WORK REQUIRED
All of the entries need to be set down exactly as they read.
GIVEN RECORDS section start
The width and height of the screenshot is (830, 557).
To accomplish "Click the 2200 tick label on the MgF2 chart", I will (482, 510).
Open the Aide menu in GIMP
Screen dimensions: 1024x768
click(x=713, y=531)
GIVEN RECORDS section end
RESULT FOR THIS EXERCISE
The width and height of the screenshot is (830, 557).
To accomplish "Click the 2200 tick label on the MgF2 chart", I will (482, 510).
Open the Aide menu in GIMP
Screen dimensions: 1024x768
click(x=713, y=531)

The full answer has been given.